Sunday, May 13, 2007

Of cats, their poop, and dogs

So I am house-sitting for the folks I live with. Wait…that didn't make sense. What I'm trying to say is I'm taking care of the house where I live while the hosts enjoy their mission trip to China.

There are three animals in the house: Abbey, the half-mutt, half-lab dog (well, I guess there's no such thing as a half mutt, but oh well…); Callie, a fluffy white cat that suffers from a severe case of misanthropy; and Smokey, a cute little grey kitty that always jumps on the table when I'm having breakfast and starts purring at very sight of my hand approaching her face.

Now, as much as I enjoy animals, I must confess I don't always understand them very well. Take Callie, for example: I think she is the living proof that felines can also suffer from bipolar disorder. Sometimes she comes to me, rubbing herself fiercely against my legs and begging to be petted (or fed, it's hard to tell). My usual response used to be to acquiesce to her advances and pet her…but then suddenly, for no reason, she would get those sharp claws out and scratch me repeatedly at the speed of light (think of a skilled cook chopping onions) or, even worse, clutch my hand with her two paws and bite me! Then she would utter this creepy, guttural growl, lower her ears, and dart away under the couch. I must confess that after enduring this abusive scenario a few times, I became distrusting of Callie and now we are barely on speaking terms. I'm thinking about feeding Zoloft to her and see what happens.

(Task A) Write out the blog post about the house cats and dog word for word, from start to finish.
The blog post and the records have nothing to do with each other.

(Data entries)
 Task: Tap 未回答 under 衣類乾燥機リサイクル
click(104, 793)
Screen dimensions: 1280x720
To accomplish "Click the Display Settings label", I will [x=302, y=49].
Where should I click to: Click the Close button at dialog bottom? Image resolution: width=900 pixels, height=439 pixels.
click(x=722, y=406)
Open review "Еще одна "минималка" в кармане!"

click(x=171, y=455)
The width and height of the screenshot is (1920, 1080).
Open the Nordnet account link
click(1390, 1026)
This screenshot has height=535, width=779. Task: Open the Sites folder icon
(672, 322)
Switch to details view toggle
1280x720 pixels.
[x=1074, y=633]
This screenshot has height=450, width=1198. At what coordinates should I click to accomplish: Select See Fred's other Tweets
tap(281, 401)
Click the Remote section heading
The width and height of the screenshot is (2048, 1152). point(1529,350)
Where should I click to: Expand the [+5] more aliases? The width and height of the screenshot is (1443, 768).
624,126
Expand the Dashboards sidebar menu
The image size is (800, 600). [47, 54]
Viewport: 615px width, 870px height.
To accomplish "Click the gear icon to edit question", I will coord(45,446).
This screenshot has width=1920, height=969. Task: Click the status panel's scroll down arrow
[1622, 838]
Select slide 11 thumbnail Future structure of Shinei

(Task B) Give again, without changes, the lines of the records from the one containing "Click the Remote section heading" up to and including the final line of the records.

(Exercise response A)
Sunday, May 13, 2007

Of cats, their poop, and dogs

So I am house-sitting for the folks I live with. Wait…that didn't make sense. What I'm trying to say is I'm taking care of the house where I live while the hosts enjoy their mission trip to China.

There are three animals in the house: Abbey, the half-mutt, half-lab dog (well, I guess there's no such thing as a half mutt, but oh well…); Callie, a fluffy white cat that suffers from a severe case of misanthropy; and Smokey, a cute little grey kitty that always jumps on the table when I'm having breakfast and starts purring at very sight of my hand approaching her face.

Now, as much as I enjoy animals, I must confess I don't always understand them very well. Take Callie, for example: I think she is the living proof that felines can also suffer from bipolar disorder. Sometimes she comes to me, rubbing herself fiercely against my legs and begging to be petted (or fed, it's hard to tell). My usual response used to be to acquiesce to her advances and pet her…but then suddenly, for no reason, she would get those sharp claws out and scratch me repeatedly at the speed of light (think of a skilled cook chopping onions) or, even worse, clutch my hand with her two paws and bite me! Then she would utter this creepy, guttural growl, lower her ears, and dart away under the couch. I must confess that after enduring this abusive scenario a few times, I became distrusting of Callie and now we are barely on speaking terms. I'm thinking about feeding Zoloft to her and see what happens.

(Exercise response B)
Click the Remote section heading
The width and height of the screenshot is (2048, 1152). point(1529,350)
Where should I click to: Expand the [+5] more aliases? The width and height of the screenshot is (1443, 768).
624,126
Expand the Dashboards sidebar menu
The image size is (800, 600). [47, 54]
Viewport: 615px width, 870px height.
To accomplish "Click the gear icon to edit question", I will coord(45,446).
This screenshot has width=1920, height=969. Task: Click the status panel's scroll down arrow
[1622, 838]
Select slide 11 thumbnail Future structure of Shinei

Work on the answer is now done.